** Passage to read **
Lecture: New fossil discoveries from France and Morocco shed light on the origin of starfish and brittle stars in the Great Ordovician Biodiversification Event

Speaker: Dr Aaron W. Hunter - Department of Earth Sciences - University of Cambridge

Entry Fee

Members: Free

Visitors: £5.00

Date and Time

19:30 -


Bath Royal Literary and Scientific Institution, 16-18 Queen Square, Bath BA1 2HN

Lecture Description

Asterozoans including starfish (asteroids) and their close relatives the brittle stars (ophiuroids) are amongst the most instantly recognisable and iconic marine animals. They are a dominant and successful group of living echinoderms based on their diversity, abundance, and biogeographic distribution. Despite their ecological success and a fossil record spanning more than 480 million years, the early evolution of asterozoans and their echinoderm cousins more generally, remains a mystery. In-fact, they seem to appear suddenly in the early Ordovician with no apparent ancestor in the Cambrian. New discoveries from France and Morocco have begun to resolve this mystery.

Exceptionally preserved fossils, combined with an understanding of the developmental biology have allowed us to reconstruct the sequence of evolution of the asterozoans (with a comprehensive phylogenetic framework). We explore the earliest common ancestors the somasteroids and their Cambrian echinoderm relatives, including a fossil, which is the earliest starfish like animal so far recorded in the fossil record. We then follow these exceptional fossils through the Ordovician as true ophiuroids and asteroids appear and show how they rapidly diversified during the biotic revolution we call the Great Ordovician Biodiversification Event. We demonstrate that these animals survived until the Permian, with some of their descendants still found in the oceans today.

** Your instructions **
Rewrite the lecture announcement from "Exceptionally preserved fossils, combined" to "the oceans today.", swapping "Permian" for "Devonian". None of the items in the stored data is needed.

Stored data:

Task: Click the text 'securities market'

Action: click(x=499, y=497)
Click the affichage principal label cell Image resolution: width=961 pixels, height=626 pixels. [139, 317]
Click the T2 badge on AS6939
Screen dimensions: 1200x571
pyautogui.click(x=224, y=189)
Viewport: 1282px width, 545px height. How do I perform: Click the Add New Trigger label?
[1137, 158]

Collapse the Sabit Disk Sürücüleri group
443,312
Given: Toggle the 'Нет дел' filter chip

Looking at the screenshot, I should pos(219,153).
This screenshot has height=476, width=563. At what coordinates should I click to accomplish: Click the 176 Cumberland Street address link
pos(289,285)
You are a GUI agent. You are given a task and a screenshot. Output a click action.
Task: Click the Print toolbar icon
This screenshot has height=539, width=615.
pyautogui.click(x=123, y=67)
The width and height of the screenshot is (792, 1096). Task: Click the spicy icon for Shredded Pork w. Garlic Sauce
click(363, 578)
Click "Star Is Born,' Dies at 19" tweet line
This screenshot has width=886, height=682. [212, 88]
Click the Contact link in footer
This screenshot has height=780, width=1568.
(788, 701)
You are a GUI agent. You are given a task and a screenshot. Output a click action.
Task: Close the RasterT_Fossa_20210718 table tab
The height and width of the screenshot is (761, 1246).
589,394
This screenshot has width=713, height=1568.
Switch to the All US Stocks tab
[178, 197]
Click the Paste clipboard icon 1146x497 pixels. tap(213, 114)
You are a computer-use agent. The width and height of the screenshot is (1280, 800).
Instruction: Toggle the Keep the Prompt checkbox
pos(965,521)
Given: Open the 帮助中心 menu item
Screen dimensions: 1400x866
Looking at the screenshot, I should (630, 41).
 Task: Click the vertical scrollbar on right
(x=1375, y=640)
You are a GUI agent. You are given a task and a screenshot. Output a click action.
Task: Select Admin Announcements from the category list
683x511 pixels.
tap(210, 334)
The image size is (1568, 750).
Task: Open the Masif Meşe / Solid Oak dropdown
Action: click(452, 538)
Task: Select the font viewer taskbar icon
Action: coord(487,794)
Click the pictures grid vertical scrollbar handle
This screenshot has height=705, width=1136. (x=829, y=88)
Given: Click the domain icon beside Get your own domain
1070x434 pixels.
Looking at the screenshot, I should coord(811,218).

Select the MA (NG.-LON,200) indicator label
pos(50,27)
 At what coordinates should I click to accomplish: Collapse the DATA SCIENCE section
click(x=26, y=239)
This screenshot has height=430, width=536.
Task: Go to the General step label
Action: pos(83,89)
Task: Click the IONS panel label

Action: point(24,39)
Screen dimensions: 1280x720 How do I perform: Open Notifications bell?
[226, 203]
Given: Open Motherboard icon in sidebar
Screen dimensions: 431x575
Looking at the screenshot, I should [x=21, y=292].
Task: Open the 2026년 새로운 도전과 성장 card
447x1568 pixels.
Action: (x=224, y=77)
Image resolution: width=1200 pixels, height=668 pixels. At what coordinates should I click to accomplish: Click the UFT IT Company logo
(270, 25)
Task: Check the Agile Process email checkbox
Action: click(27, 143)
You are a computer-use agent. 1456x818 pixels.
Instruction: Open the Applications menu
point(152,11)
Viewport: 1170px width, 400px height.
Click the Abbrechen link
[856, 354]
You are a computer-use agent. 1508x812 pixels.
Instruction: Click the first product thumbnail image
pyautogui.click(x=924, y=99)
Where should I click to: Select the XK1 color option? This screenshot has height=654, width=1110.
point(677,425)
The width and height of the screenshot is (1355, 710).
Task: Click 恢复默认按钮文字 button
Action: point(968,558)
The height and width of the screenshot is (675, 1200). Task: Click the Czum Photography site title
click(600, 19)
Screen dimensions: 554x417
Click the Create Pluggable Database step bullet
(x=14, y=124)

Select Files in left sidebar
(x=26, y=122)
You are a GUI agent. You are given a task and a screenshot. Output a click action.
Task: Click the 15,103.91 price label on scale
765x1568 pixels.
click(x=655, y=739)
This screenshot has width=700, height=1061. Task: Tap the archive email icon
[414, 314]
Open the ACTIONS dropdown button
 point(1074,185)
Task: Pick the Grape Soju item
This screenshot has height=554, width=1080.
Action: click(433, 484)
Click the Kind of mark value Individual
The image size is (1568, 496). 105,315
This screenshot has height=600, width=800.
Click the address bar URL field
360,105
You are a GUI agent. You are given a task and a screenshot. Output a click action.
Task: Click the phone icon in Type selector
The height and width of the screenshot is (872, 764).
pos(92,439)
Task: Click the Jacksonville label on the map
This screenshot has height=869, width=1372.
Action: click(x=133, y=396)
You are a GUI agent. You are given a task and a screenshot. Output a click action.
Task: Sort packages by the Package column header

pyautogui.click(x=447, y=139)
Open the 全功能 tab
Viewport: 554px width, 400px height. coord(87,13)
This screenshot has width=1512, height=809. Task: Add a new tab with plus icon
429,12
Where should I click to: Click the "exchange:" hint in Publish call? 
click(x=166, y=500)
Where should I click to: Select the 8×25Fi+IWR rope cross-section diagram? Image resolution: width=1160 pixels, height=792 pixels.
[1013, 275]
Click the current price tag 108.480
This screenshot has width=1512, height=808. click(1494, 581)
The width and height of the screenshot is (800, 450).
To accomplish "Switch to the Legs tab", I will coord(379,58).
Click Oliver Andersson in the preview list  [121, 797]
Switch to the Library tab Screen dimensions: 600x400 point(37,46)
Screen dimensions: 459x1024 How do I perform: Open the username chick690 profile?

** Output of the task **
Exceptionally preserved fossils, combined with an understanding of the developmental biology have allowed us to reconstruct the sequence of evolution of the asterozoans (with a comprehensive phylogenetic framework). We explore the earliest common ancestors the somasteroids and their Cambrian echinoderm relatives, including a fossil, which is the earliest starfish like animal so far recorded in the fossil record. We then follow these exceptional fossils through the Ordovician as true ophiuroids and asteroids appear and show how they rapidly diversified during the biotic revolution we call the Great Ordovician Biodiversification Event. We demonstrate that these animals survived until the Devonian, with some of their descendants still found in the oceans today.